[Data listing]
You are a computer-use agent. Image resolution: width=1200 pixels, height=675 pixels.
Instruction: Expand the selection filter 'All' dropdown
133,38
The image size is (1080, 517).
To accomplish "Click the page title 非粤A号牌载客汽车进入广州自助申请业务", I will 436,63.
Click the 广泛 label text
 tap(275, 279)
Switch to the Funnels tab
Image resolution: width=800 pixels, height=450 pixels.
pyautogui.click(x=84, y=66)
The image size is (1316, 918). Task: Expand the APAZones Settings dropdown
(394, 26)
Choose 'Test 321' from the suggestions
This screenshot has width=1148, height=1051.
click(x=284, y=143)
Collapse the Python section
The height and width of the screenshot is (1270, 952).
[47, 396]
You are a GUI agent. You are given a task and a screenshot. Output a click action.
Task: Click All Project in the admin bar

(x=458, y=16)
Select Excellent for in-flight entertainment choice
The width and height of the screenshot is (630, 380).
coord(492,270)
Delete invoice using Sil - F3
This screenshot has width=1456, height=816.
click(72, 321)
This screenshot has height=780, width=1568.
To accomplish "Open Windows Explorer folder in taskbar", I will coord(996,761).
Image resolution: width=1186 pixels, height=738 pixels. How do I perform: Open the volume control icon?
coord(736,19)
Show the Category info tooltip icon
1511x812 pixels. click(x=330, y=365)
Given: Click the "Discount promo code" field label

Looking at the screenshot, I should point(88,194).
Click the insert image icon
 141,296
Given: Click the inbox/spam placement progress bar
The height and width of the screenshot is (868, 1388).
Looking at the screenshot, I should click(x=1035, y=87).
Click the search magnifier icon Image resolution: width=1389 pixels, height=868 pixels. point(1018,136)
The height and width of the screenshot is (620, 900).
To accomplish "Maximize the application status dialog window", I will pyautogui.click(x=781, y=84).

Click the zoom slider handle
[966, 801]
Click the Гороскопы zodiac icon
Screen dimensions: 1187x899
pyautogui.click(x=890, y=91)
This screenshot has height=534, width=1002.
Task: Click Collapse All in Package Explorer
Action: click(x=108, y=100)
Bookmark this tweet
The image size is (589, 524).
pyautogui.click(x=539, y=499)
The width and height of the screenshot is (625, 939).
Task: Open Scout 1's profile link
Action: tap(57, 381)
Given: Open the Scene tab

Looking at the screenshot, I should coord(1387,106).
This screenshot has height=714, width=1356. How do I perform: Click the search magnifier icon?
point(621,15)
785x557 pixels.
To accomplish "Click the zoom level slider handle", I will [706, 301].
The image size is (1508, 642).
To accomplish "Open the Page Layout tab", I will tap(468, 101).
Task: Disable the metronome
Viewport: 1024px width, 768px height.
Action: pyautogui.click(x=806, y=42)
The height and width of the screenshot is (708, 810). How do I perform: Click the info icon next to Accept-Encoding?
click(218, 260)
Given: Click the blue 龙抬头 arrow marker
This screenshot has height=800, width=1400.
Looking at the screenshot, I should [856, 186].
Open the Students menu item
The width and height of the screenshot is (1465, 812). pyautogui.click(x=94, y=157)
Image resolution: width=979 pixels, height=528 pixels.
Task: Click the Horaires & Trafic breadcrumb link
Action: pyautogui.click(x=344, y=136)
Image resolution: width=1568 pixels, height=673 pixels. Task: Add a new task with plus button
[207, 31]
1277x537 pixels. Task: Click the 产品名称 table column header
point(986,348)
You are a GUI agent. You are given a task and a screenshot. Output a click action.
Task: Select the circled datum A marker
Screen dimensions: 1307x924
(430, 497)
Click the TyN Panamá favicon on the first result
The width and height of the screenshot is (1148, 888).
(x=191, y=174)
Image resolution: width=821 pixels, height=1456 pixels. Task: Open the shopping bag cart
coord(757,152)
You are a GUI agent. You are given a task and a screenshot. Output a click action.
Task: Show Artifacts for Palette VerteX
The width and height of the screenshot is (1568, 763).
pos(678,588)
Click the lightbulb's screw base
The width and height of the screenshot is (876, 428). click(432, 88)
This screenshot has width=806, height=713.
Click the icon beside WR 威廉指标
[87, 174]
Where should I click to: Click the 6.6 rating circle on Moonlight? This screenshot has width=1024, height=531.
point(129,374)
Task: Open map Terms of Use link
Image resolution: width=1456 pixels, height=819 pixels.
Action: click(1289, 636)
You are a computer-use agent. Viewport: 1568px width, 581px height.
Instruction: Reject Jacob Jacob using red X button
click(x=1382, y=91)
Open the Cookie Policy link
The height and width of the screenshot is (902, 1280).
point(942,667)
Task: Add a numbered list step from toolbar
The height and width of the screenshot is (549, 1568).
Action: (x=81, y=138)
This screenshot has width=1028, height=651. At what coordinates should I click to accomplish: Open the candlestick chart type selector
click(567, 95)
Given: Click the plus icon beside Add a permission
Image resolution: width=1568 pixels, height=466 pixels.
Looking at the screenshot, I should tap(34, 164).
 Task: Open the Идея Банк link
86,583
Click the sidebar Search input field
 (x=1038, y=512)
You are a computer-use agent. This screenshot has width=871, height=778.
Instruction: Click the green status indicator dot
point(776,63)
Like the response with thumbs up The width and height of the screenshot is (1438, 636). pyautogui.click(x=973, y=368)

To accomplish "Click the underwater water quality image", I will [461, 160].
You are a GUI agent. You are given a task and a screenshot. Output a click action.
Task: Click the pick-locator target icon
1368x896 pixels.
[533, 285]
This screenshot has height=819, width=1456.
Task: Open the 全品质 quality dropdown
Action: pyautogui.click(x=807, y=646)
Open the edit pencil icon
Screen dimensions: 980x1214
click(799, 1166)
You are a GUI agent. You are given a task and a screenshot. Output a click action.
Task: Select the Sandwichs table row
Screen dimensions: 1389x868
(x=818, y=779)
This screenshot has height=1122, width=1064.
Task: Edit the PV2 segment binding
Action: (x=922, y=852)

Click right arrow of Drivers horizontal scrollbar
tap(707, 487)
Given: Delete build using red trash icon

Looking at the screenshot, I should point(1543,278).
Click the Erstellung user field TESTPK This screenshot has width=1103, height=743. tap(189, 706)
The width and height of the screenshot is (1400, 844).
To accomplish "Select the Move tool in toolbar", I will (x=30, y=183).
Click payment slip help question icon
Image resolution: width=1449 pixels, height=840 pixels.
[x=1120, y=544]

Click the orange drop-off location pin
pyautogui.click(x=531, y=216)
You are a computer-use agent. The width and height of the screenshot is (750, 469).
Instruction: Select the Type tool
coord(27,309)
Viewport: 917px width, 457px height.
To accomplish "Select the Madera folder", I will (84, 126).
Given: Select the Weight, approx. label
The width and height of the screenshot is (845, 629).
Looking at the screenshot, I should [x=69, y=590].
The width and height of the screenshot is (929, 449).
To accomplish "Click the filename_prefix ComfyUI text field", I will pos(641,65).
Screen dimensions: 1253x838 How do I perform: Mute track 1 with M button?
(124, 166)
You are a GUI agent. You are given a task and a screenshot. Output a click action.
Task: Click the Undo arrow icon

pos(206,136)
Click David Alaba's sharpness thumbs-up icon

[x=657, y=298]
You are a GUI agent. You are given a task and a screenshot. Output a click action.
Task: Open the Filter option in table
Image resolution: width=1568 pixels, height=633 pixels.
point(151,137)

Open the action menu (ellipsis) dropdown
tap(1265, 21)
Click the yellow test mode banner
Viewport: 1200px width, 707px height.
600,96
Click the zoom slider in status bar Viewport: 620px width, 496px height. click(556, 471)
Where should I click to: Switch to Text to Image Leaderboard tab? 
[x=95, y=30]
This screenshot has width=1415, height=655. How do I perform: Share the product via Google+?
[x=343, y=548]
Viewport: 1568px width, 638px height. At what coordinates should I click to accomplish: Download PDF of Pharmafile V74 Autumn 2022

**What this task involves**
Please reproduce every one of the records above line for line, changing nothing.

**Task result**
You are a computer-use agent. Image resolution: width=1200 pixels, height=675 pixels.
Instruction: Expand the selection filter 'All' dropdown
133,38
The image size is (1080, 517).
To accomplish "Click the page title 非粤A号牌载客汽车进入广州自助申请业务", I will 436,63.
Click the 广泛 label text
 tap(275, 279)
Switch to the Funnels tab
Image resolution: width=800 pixels, height=450 pixels.
pyautogui.click(x=84, y=66)
The image size is (1316, 918). Task: Expand the APAZones Settings dropdown
(394, 26)
Choose 'Test 321' from the suggestions
This screenshot has width=1148, height=1051.
click(x=284, y=143)
Collapse the Python section
The height and width of the screenshot is (1270, 952).
[47, 396]
You are a GUI agent. You are given a task and a screenshot. Output a click action.
Task: Click All Project in the admin bar

(x=458, y=16)
Select Excellent for in-flight entertainment choice
The width and height of the screenshot is (630, 380).
coord(492,270)
Delete invoice using Sil - F3
This screenshot has width=1456, height=816.
click(72, 321)
This screenshot has height=780, width=1568.
To accomplish "Open Windows Explorer folder in taskbar", I will coord(996,761).
Image resolution: width=1186 pixels, height=738 pixels. How do I perform: Open the volume control icon?
coord(736,19)
Show the Category info tooltip icon
1511x812 pixels. click(x=330, y=365)
Given: Click the "Discount promo code" field label

Looking at the screenshot, I should point(88,194).
Click the insert image icon
 141,296
Given: Click the inbox/spam placement progress bar
The height and width of the screenshot is (868, 1388).
Looking at the screenshot, I should click(x=1035, y=87).
Click the search magnifier icon Image resolution: width=1389 pixels, height=868 pixels. point(1018,136)
The height and width of the screenshot is (620, 900).
To accomplish "Maximize the application status dialog window", I will pyautogui.click(x=781, y=84).

Click the zoom slider handle
[966, 801]
Click the Гороскопы zodiac icon
Screen dimensions: 1187x899
pyautogui.click(x=890, y=91)
This screenshot has height=534, width=1002.
Task: Click Collapse All in Package Explorer
Action: click(x=108, y=100)
Bookmark this tweet
The image size is (589, 524).
pyautogui.click(x=539, y=499)
The width and height of the screenshot is (625, 939).
Task: Open Scout 1's profile link
Action: tap(57, 381)
Given: Open the Scene tab

Looking at the screenshot, I should coord(1387,106).
This screenshot has height=714, width=1356. How do I perform: Click the search magnifier icon?
point(621,15)
785x557 pixels.
To accomplish "Click the zoom level slider handle", I will [706, 301].
The image size is (1508, 642).
To accomplish "Open the Page Layout tab", I will tap(468, 101).
Task: Disable the metronome
Viewport: 1024px width, 768px height.
Action: pyautogui.click(x=806, y=42)
The height and width of the screenshot is (708, 810). How do I perform: Click the info icon next to Accept-Encoding?
click(218, 260)
Given: Click the blue 龙抬头 arrow marker
This screenshot has height=800, width=1400.
Looking at the screenshot, I should [856, 186].
Open the Students menu item
The width and height of the screenshot is (1465, 812). pyautogui.click(x=94, y=157)
Image resolution: width=979 pixels, height=528 pixels.
Task: Click the Horaires & Trafic breadcrumb link
Action: pyautogui.click(x=344, y=136)
Image resolution: width=1568 pixels, height=673 pixels. Task: Add a new task with plus button
[207, 31]
1277x537 pixels. Task: Click the 产品名称 table column header
point(986,348)
You are a GUI agent. You are given a task and a screenshot. Output a click action.
Task: Select the circled datum A marker
Screen dimensions: 1307x924
(430, 497)
Click the TyN Panamá favicon on the first result
The width and height of the screenshot is (1148, 888).
(x=191, y=174)
Image resolution: width=821 pixels, height=1456 pixels. Task: Open the shopping bag cart
coord(757,152)
You are a GUI agent. You are given a task and a screenshot. Output a click action.
Task: Show Artifacts for Palette VerteX
The width and height of the screenshot is (1568, 763).
pos(678,588)
Click the lightbulb's screw base
The width and height of the screenshot is (876, 428). click(432, 88)
This screenshot has width=806, height=713.
Click the icon beside WR 威廉指标
[87, 174]
Where should I click to: Click the 6.6 rating circle on Moonlight? This screenshot has width=1024, height=531.
point(129,374)
Task: Open map Terms of Use link
Image resolution: width=1456 pixels, height=819 pixels.
Action: click(1289, 636)
You are a computer-use agent. Viewport: 1568px width, 581px height.
Instruction: Reject Jacob Jacob using red X button
click(x=1382, y=91)
Open the Cookie Policy link
The height and width of the screenshot is (902, 1280).
point(942,667)
Task: Add a numbered list step from toolbar
The height and width of the screenshot is (549, 1568).
Action: (x=81, y=138)
This screenshot has width=1028, height=651. At what coordinates should I click to accomplish: Open the candlestick chart type selector
click(567, 95)
Given: Click the plus icon beside Add a permission
Image resolution: width=1568 pixels, height=466 pixels.
Looking at the screenshot, I should tap(34, 164).
 Task: Open the Идея Банк link
86,583
Click the sidebar Search input field
 (x=1038, y=512)
You are a computer-use agent. This screenshot has width=871, height=778.
Instruction: Click the green status indicator dot
point(776,63)
Like the response with thumbs up The width and height of the screenshot is (1438, 636). pyautogui.click(x=973, y=368)

To accomplish "Click the underwater water quality image", I will [461, 160].
You are a GUI agent. You are given a task and a screenshot. Output a click action.
Task: Click the pick-locator target icon
1368x896 pixels.
[533, 285]
This screenshot has height=819, width=1456.
Task: Open the 全品质 quality dropdown
Action: pyautogui.click(x=807, y=646)
Open the edit pencil icon
Screen dimensions: 980x1214
click(799, 1166)
You are a GUI agent. You are given a task and a screenshot. Output a click action.
Task: Select the Sandwichs table row
Screen dimensions: 1389x868
(x=818, y=779)
This screenshot has height=1122, width=1064.
Task: Edit the PV2 segment binding
Action: (x=922, y=852)

Click right arrow of Drivers horizontal scrollbar
tap(707, 487)
Given: Delete build using red trash icon

Looking at the screenshot, I should point(1543,278).
Click the Erstellung user field TESTPK This screenshot has width=1103, height=743. tap(189, 706)
The width and height of the screenshot is (1400, 844).
To accomplish "Select the Move tool in toolbar", I will (x=30, y=183).
Click payment slip help question icon
Image resolution: width=1449 pixels, height=840 pixels.
[x=1120, y=544]

Click the orange drop-off location pin
pyautogui.click(x=531, y=216)
You are a computer-use agent. The width and height of the screenshot is (750, 469).
Instruction: Select the Type tool
coord(27,309)
Viewport: 917px width, 457px height.
To accomplish "Select the Madera folder", I will (84, 126).
Given: Select the Weight, approx. label
The width and height of the screenshot is (845, 629).
Looking at the screenshot, I should [x=69, y=590].
The width and height of the screenshot is (929, 449).
To accomplish "Click the filename_prefix ComfyUI text field", I will pos(641,65).
Screen dimensions: 1253x838 How do I perform: Mute track 1 with M button?
(124, 166)
You are a GUI agent. You are given a task and a screenshot. Output a click action.
Task: Click the Undo arrow icon

pos(206,136)
Click David Alaba's sharpness thumbs-up icon

[x=657, y=298]
You are a GUI agent. You are given a task and a screenshot. Output a click action.
Task: Open the Filter option in table
Image resolution: width=1568 pixels, height=633 pixels.
point(151,137)

Open the action menu (ellipsis) dropdown
tap(1265, 21)
Click the yellow test mode banner
Viewport: 1200px width, 707px height.
600,96
Click the zoom slider in status bar Viewport: 620px width, 496px height. click(556, 471)
Where should I click to: Switch to Text to Image Leaderboard tab? 
[x=95, y=30]
This screenshot has width=1415, height=655. How do I perform: Share the product via Google+?
[x=343, y=548]
Viewport: 1568px width, 638px height. At what coordinates should I click to accomplish: Download PDF of Pharmafile V74 Autumn 2022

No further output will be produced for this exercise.